» EXERCISE BRIEF: Beginning with the line containing "Activate the red STO 0 trace storage slot" and going on through the line containing "Given: Click the Use Case Model package icon", the lines below are to be returned exactly, pictures excluded and nothing added.

» RECORD EXTRACTS:
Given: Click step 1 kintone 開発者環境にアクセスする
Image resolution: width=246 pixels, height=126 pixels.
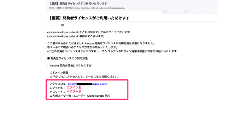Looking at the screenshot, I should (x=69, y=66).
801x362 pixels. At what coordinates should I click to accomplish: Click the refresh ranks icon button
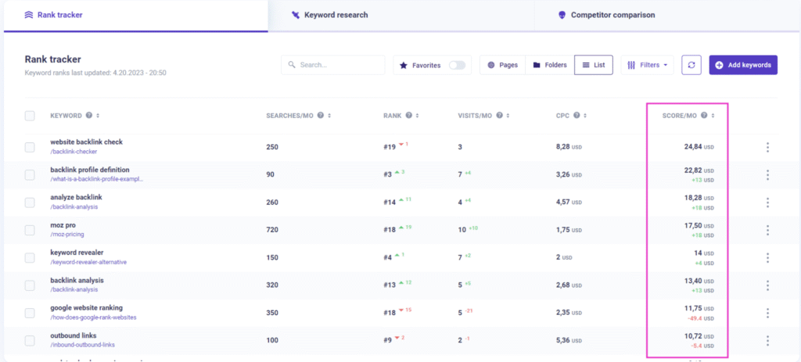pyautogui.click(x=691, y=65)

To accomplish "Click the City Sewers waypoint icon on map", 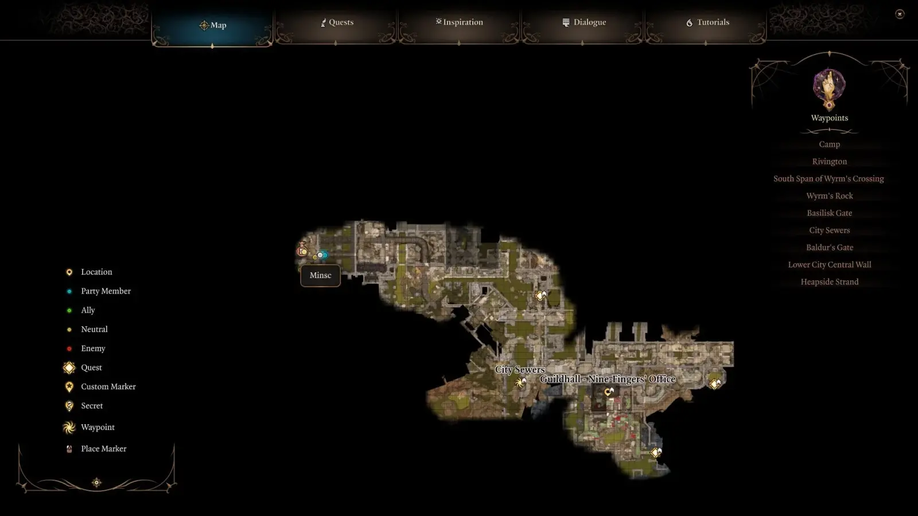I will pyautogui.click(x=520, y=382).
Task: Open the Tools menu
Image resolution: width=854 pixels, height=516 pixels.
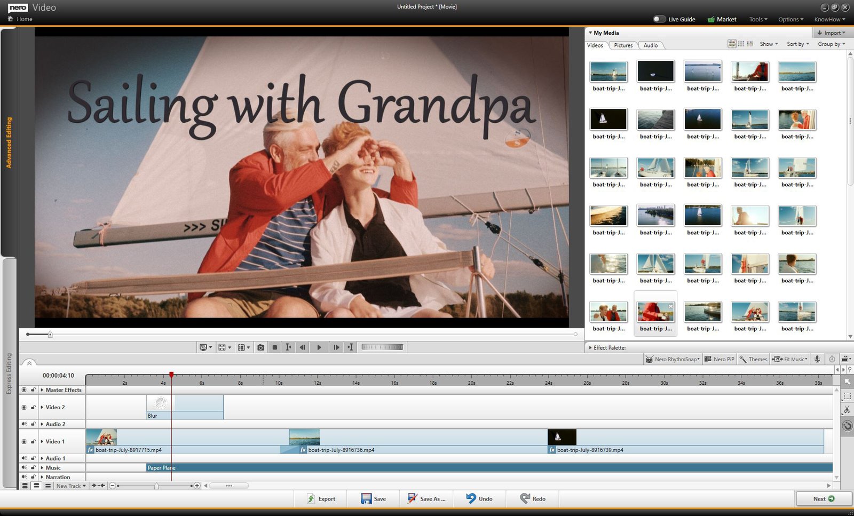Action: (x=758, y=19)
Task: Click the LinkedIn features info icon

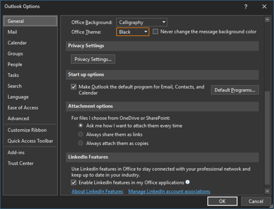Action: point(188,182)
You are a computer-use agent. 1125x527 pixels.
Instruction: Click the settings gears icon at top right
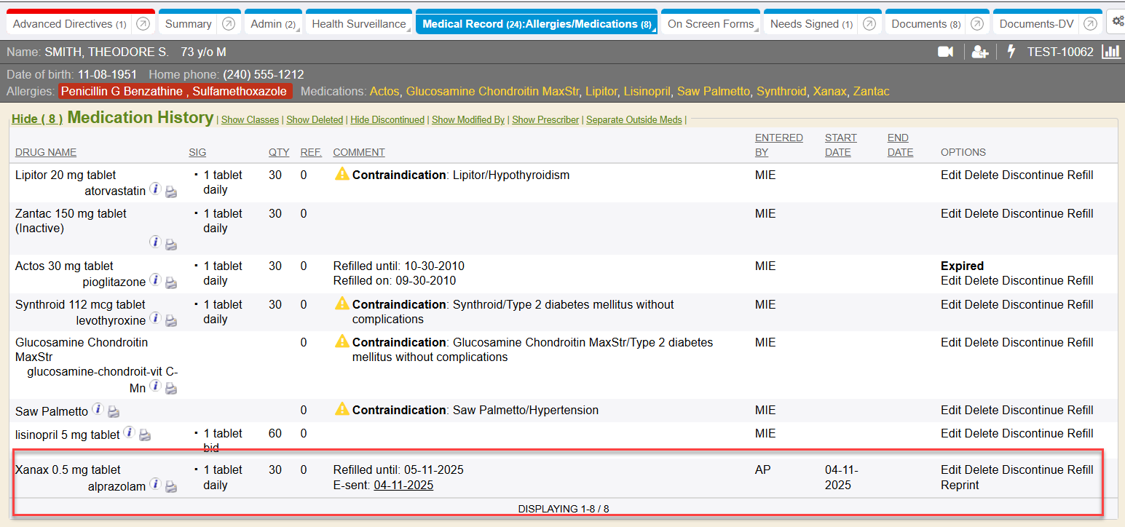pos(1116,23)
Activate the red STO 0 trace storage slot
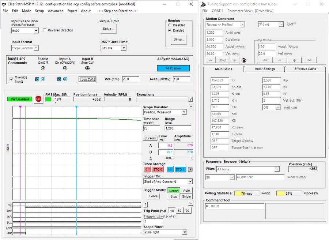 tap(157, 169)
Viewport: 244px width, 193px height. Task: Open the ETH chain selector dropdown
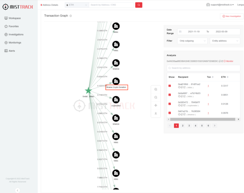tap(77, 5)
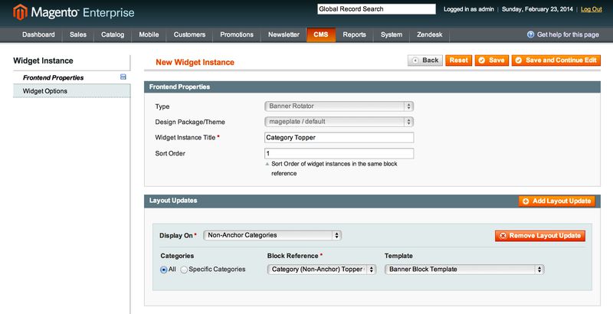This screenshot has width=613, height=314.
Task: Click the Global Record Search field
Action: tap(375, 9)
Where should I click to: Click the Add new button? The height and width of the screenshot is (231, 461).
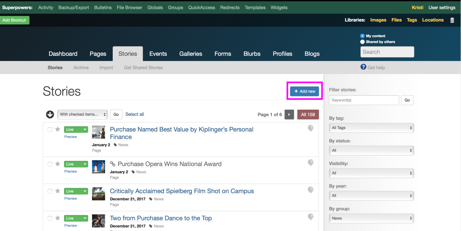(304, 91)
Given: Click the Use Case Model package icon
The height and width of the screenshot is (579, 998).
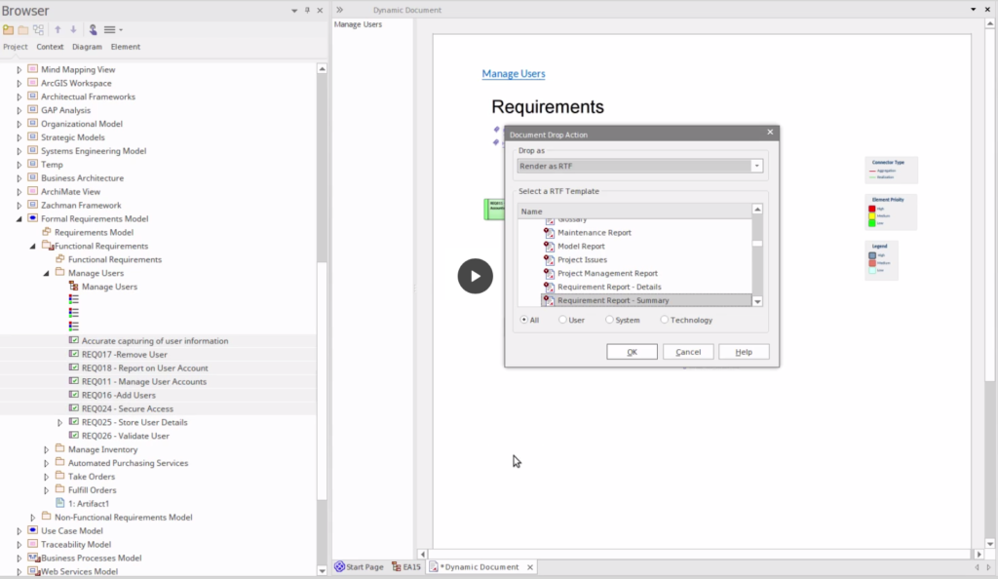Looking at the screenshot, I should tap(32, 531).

» EXPECTED OUTPUT:
Activate the red STO 0 trace storage slot
 tap(157, 169)
Viewport: 244px width, 193px height. Task: Open the ETH chain selector dropdown
tap(77, 5)
This screenshot has width=613, height=314.
Task: Click the Global Record Search field
Action: tap(375, 9)
Where should I click to: Click the Add new button? The height and width of the screenshot is (231, 461).
(304, 91)
Given: Click the Use Case Model package icon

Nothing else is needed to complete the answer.